It’s been over six years since Wired editors Kevin Kelly and Gary Wolf asked, “What is the Quantified Self?” and nearly four years since computer guru Larry Smarr called attention to the concept of keeping track of your own personal health data.
Smarr, who is founding director of the California Institute for Telecommunications and Information Technology (and a San Diego Xconomist), was among the first scientific leaders to demonstrate just how useful such data could be when he basically self-diagnosed the onset of inflammatory bowel disease before showing any symptoms. That was in 2011.
Now the Quantified Self movement is a global phenomenon, with 156 groups and nearly 28,000 active members. And as Smarr put it last night during a presentation at a regular meeting of the San Diego MIT Enterprise Forum, “I think we can basically say we’ve reached takeoff.”
Smarr drew a standing-room crowd of more than 360 people to the event, held at the UC San Diego Medical Education and Telemedicine Center, which included a panel discussion with Rick Valencia of Qualcomm Life, Samir Damani of MD Revolution, and Kristian Rauhala of PEAR Sports. Aside from the buzz still lingering from last week’s International Consumer Electronics Show, where scores of health- and fitness-tracking “wearables” were on display, Smarr cited these recent developments as signs the entire industry has reached an inflection point:
—MyFitnessPal, a San Francisco startup with technology that enables users to track their calories and share that information with friends, says it has 40 million users. Last August the company raised $18 million in a first funding round that was led by Kleiner Perkins Caufield & Byers. “They’re not exactly slouches,” Smarr said.
—Fitbit, the San Francisco-based maker of activity and weight-tracking devices, has raised close to $70 million in venture capital since it was founded in 2007. The dollar amount alone is indicative of the kind of investor exuberance that can be seen in the industry, Smarr said.
—San Francisco’s Jawbone agreed to pay more than $100 million last year to acquire BodyMedia, the Pittsburgh-based maker of health-monitoring armbands.
—Zeo, the Newton, MA-based maker of sleep monitoring and management technology, shut down last year after raising more than $20 million in venture capital.

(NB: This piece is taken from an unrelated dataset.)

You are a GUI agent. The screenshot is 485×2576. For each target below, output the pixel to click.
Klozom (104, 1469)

So if Zeo is sleeping the big sleep, it might seem counter-intuitive that Smarr would interpret that as a sign the industry is awakening. But Zeo’s demise amid big funding deals and mergers represents a healthy ecosystem to Smarr. In any event, Smarr said he was able to recover more than 700 nights of his own sleep data before Zeo turned out the lights.
The size of the BodyMedia acquisition and the Zeo ‘shakeout’ “are what tells me this is taking off,” Smarr said. “We are going to see in our lifetime a complete revolution in healthcare and wellness.”